WASHINGTON: US President Donald Trump’s increased tariffs on all US steel and aluminum imports took effect on Wednesday (Mar 12), stepping up a campaign to reorder global trade norms in favor of the US that drew swift retaliation from Europe.

Trump’s action to bulk up protections for American steel and aluminum producers restores effective global tariffs of 25 per cent on all imports of the metals and extends the duties to hundreds of downstream products made from the metals, from nuts and bolts to bulldozer blades and soda cans.

The European Commission responded almost immediately, saying it would impose counter tariffs on €26 billion (US$28 billion) worth of US goods from next month.

The commission said it will end the current suspension of tariffs on US products on Apr 1 and will also put forward a new package of countermeasures on US goods by mid-April.

“This matches the economic scope of the US tariffs. Our countermeasures will be introduced in two steps. Starting with Apr 1 and fully in place as of Apr 13,” Ursula von der Leyen, president of the European Commission, said in a statement.

Close US allies Canada, Britain and Australia criticised the blanket tariffs, with Canada mulling reciprocal actions and British Business and Trade Secretary Jonathan Reynolds saying “all options were on the table” to respond in the national interest.

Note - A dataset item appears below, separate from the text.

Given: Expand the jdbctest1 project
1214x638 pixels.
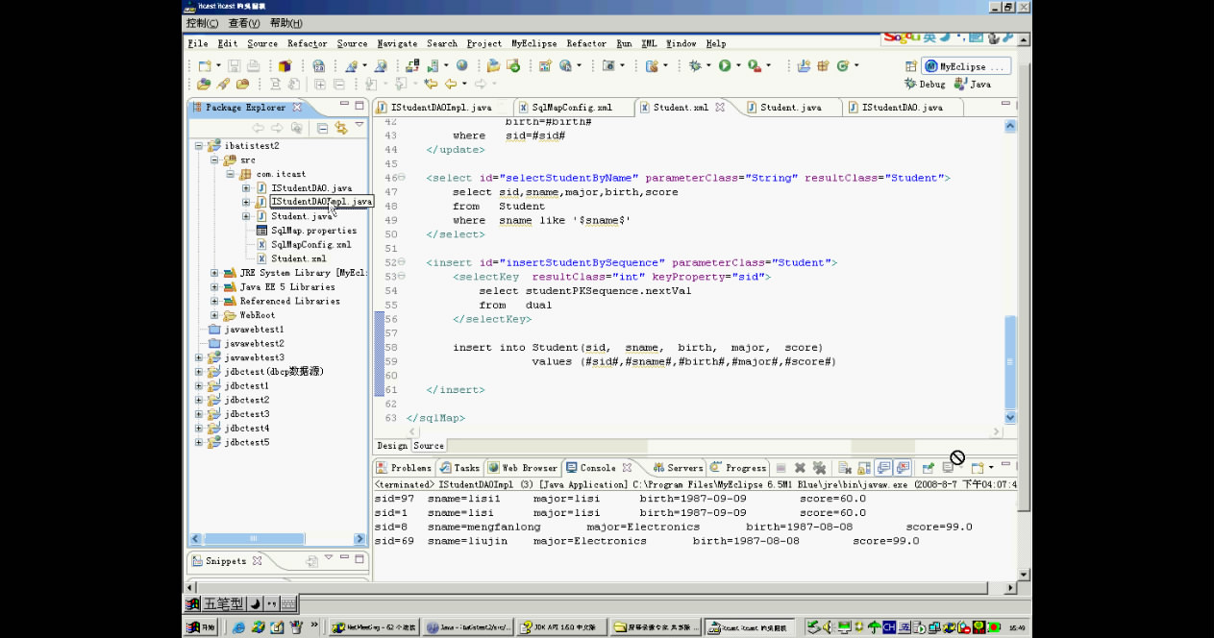Looking at the screenshot, I should coord(199,385).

Australian Prime Minister Anthony Albanese said the move was “entirely unjustified … and against the spirit of our two nations’ enduring friendship” but ruled out tit-for-tat duties.

“Tariffs and escalating trade tensions are a form of economic self-harm, and a recipe for slower growth and higher inflation. They are paid by the consumers,” Albanese told reporters.

The countries most affected by the tariffs are Canada, the biggest foreign supplier of steel and aluminum to the US, Brazil, Mexico and South Korea, which all have enjoyed some level of exemptions or quotas.

The runup to the tariff deadline came with some drama on Tuesday as Trump threatened Canada with doubling the duty to 50 per cent on its steel and aluminum exports to the US.

But Trump backed off those plans after Ontario Premier Doug Ford agreed to suspend his province’s decision to impose a 25 per cent surcharge on electricity exports to the states of Minnesota, Michigan and New York until earlier US tariffs were removed.

Ford said he would fly to Washington on Thursday with Canadian Finance Minister Dominic LeBlanc for talks with Commerce Secretary Howard Lutnick and other Trump officials to discuss revising the US-Mexico-Canada Agreement on trade.